Museum Exhibit Explores Black History in Oregon and the Willamette Valley
It’s impossible to talk about Oregon history without acknowledging the racism that influenced and guided the state’s earliest years.
When Oregon was admitted to the United States in 1859, for instance, it was the only state with an exclusion law written into the state constitution—meaning that Oregon excluded all free Black people from living in the state, even as slavery was outlawed. Interracial marriage was banned in 1866 (a law that wouldn’t be repealed until 1951), and it wasn’t until 2000 that Oregonians voted to remove the last of the racist language from the state constitution.
A new exhibit, “Black in Oregon: 1840-1870”, seeks to contextualize that history and spotlight the people those laws hurt the most: early Black pioneers in the Willamette Valley. The exhibit is available on the Oregon State Archives website and, through April 17, 2021, at the Benton County Historical Society’s Philomath Museum. (Visitors wanting to see “Black in Oregon: 1840-1870” in-person should call ahead to confirm the museum is open prior to arrival.)
“Black in Oregon: 1840-1870” Focuses on Overlooked Stories
“Black in Oregon: 1840-1870” looks at the lives and experiences of Oregon’s first Black pioneers who arrived (some voluntarily, some as enslaved people) prior to statehood and in Oregon’s first years as the 33rd state.
Oregon Black Pioneers, the state’s only historical society dedicated to sharing the history of Oregon’s Black residents and communities, provided the 20 informative panels that comprise the in-person exhibit. The Benton County Historical Society added 10 artifacts and photos from its collection—some of which had never been displayed before—and added a story from Benton County, as well. (The exhibit is also available on the Oregon State Archives website.)
The exhibit goes beyond the state’s exclusion laws and tells the oft-forgotten stories of some of Oregon’s earliest settlers. “People of African descent are often left out of our state’s early narrative,” says Zachary Stocks, executive director at Oregon Black Pioneers. “This exhibit helps correct the record by pointing out the extraordinary legal and social inequalities that these Black individuals confronted in order to build a life for themselves and their families in Oregon.”
Individual Stories Spotlighted, Given Context
One such pioneer is Latetia Carson, who came to Oregon as an enslaved person or former enslaved person with David Carson in 1845; four years later, she gave birth to a son, Adam—believed to be the first Black child born in Oregon. David Carson died in 1852, and Letitia spent the next several years in court, seeking payment for her work and fair value for the livestock and property to which she said she was entitled; a jury awarded her $300 in 1855 (along with $229.50 to cover court costs and legal fees), and a federal judge and local jury awarded her another $1,399.75, for the unlawful sale of her cattle, in 1856.

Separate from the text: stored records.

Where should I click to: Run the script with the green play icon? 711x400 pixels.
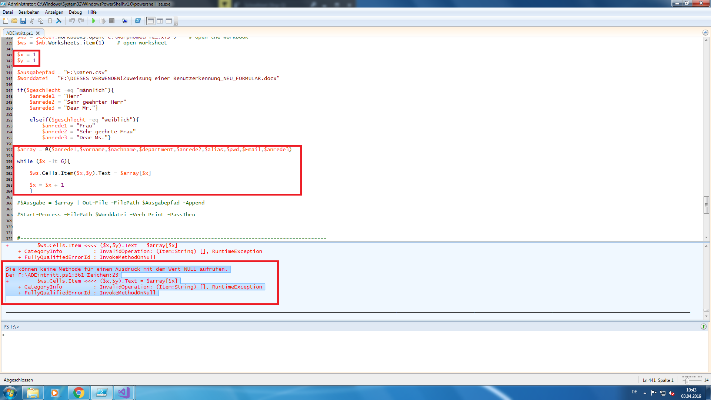pos(93,21)
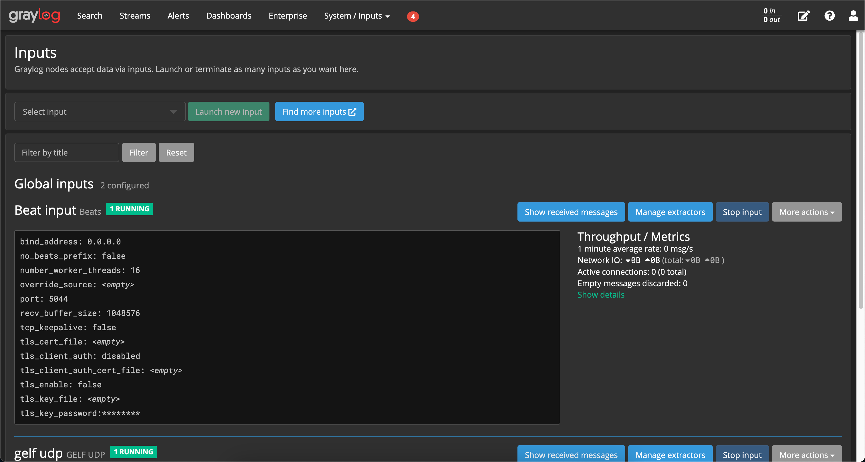This screenshot has height=462, width=865.
Task: Open help via the question mark icon
Action: coord(829,15)
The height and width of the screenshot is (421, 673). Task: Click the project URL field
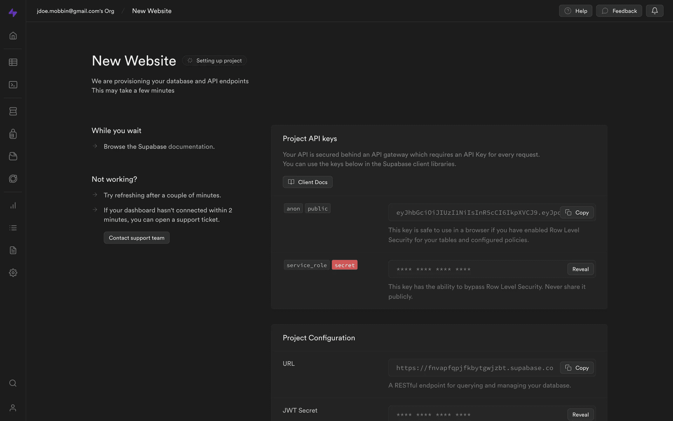474,368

Another story focuses on Hannah Gorman, who arrived as an enslaved person in the Oregon Territory in 1844 with her daughter, Eliza. The two settled in Polk County before moving to Benton County in the 1850s—where Eliza became an accomplished seamstress and Hannah worked as a laundress. The two later bought a house in Corvallis, even though the state constitution’s exclusionary clause prevented Black people from being in the state or owning property. Eliza died in 1869, and a eulogy in The Corvallis Gazette noted her “intelligence, modesty, [and] kind and sympathetic disposition”—and remarked that she was held in high esteem by those in her community.
The stories of Latetia Carson, as well as Hannah and Eliza Gorman and several others, show just how hard the state’s Black pioneers worked to achieve justice and build a life for themselves in the face of challenge after challenge. “Despite the ever changing laws meant to limit or ban Blacks from coming to Oregon, these handful of Black pioneers settled here and contributed to the development of some of the state’s first permanent communities,” Stocks says.
“Black in Oregon: 1840-1870” is currently scheduled to remain on display through April 17, 2021, at the Benton County Historical Society’s Philomath Museum. Visitors wanting to see the exhibit in-person should call ahead to confirm the museum is open prior to arrival.